また発達障害の人は、発達障害のない人が一般的に「さぼったらできない」「手を抜いたらできない」という事が、さぼっているわけでも手を抜いているわけでもなく「障害の特性」ゆえに難しい障害でもあるので、他の人から誤解を受けやすい障害でもあります。

例えば、字を覚えられないのは、障害の特性から来る認知の問題や、見え方の問題、感覚の問題、それに運動面の問題がその要因だったりします。

何度も書いたり、時間をかけて暗記する事は、字を覚えられない発達障害の人が字を覚える為に得策ではない事が多いんですよ。何度も書いて覚えようとしないのは決して手を抜いているわけではないんですよね。発達障害の人には、その人に合った特別な方法が必要で、「学び方が違う人」なんですよね。

こんな風に、発達障害の人の障害の特性からくる困難は、発達障害の事をよく知らない人にはわかり辛いんですよね。

ですから「発達障害?気にしすぎじゃない?普通だよ。」っていう風に考える方からは、

「しつけのせいじゃない?」

「やる気の問題じゃないの?」

「さぼってるだけだよね」

「努力がたりないんじゃない?」

「障害を言いわけにしちゃいけないよ」

というような誤解を受ける障害でもあるわけです。

こんな風に発達障害の人は、「障害特性ゆえに抱える困難」と、「周囲からの誤解からくる困難」と、二重の困難を抱えています。

●発達障害の人の生きやすさには、周囲の人の理解が不可欠なんです

障害(Disability)というのはその人自身にあるものというより、環境側にあるんですよね。環境側の障害、いわゆるバリア(Barrier)です。環境(社会)が、障害のある人が生きやすいようにさえあれば、その人の障害はもはや障害では無くなるんですよね。だから障害のある人を「生きていく上で社会の障害(バリア)に困らされている人」という風に私は考えています。

このバリアを障害のある人の視点に立って解消しましょうというのが、障害者差別解消法の「合理的配慮」です。

発達障害というのは、認知面や言語面、感覚の特異性や運動面、そして社会性やコミュニケーションの発達が一般的な発達と「相対的に比べて違う」障害なんです。「発達しない」わけでも「発達できない」わけでもなく、発達が発達障害ではない人と「違う」という事で、その「違い」に困ってる人たちなんですよ。だからまわりの環境が、発達障害の人たちの「違い」にマッチしたら、発達障害の人の障害は障害では無くなるんですよね。

こんな風に、発達障害というのは、周囲との「関係性」によって困難が現れる障害というわけなんですよね。だからこそ、発達障害の人を取り巻く方々に発達障害のことをもっと知って貰う事が発達障害の人の生きやすさにつながります。

でも、車いすを使っている人にとってスロープの設置が合理的配慮であるような明確な配慮の方法がなかなか発達障害の人に対しては無いんですよね。発達障害の人の場合困っている事が多岐にわたり人によって困っている事も違うので、専門的に発達障害の事を知らない人にとっては「配慮をする」という事がとてもハードルが高くなってしまうんです。

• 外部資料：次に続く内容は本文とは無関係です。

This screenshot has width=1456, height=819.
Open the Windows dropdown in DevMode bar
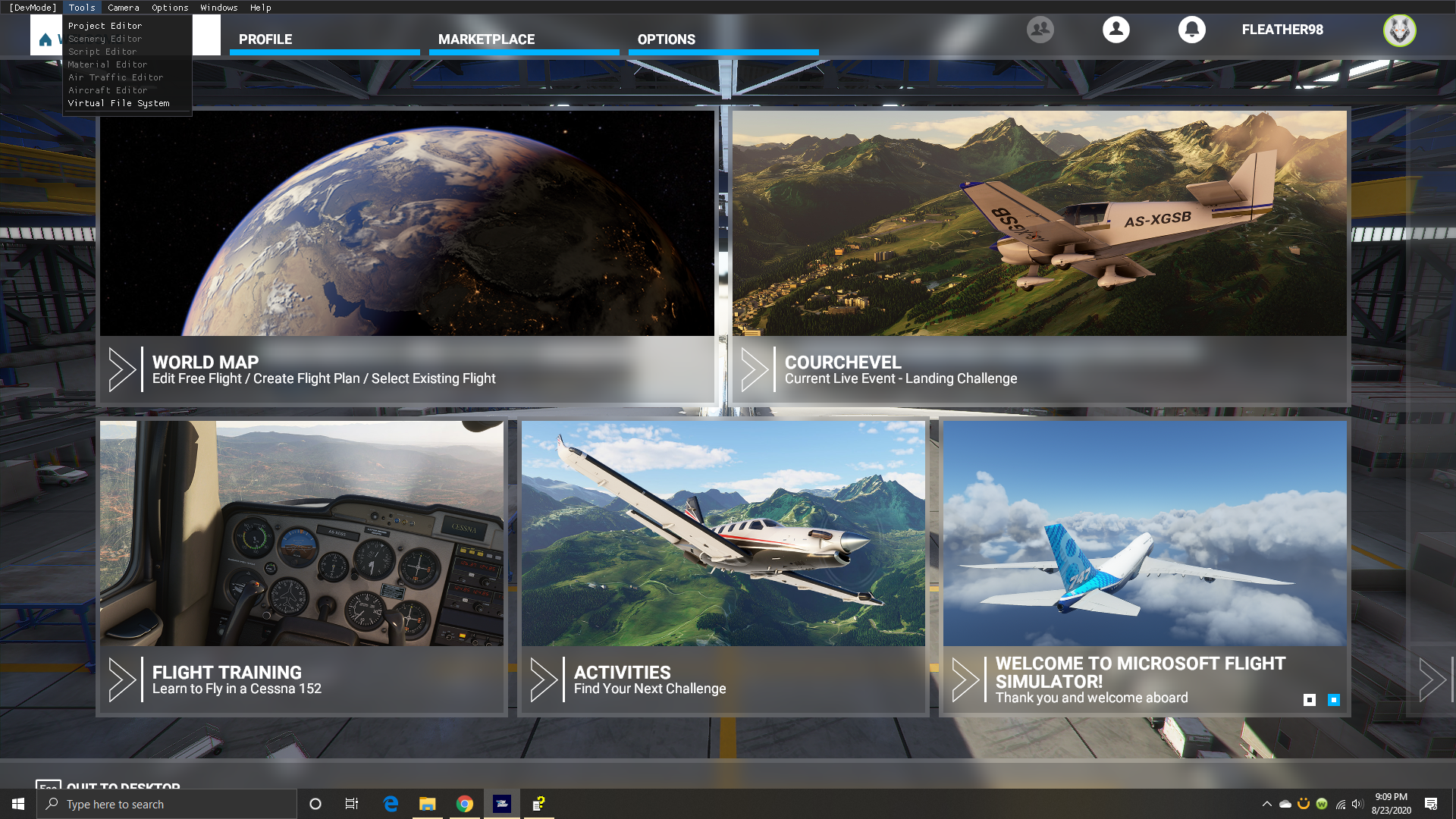pos(218,8)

そんな思いから私は、せめて「発達障害があるように見えないよね。でもだからこそ大変なんだよね」という認識が、もっと広がってくれたらなと願っています。

発達障害そのものの難しい事はなかなか理解できにくいかもしれませんが、「発達障害という見えない障害、見えないからこそ困ってる」という事だけはわかって貰えたらなって思います。

発達障害の人の二重の困難の一つ「周囲からの誤解からくる困難」によって苦しむ場面が少しでも軽減されるよう、ご理解いただけたら嬉しいです。

どうぞよろしくお願いいたします。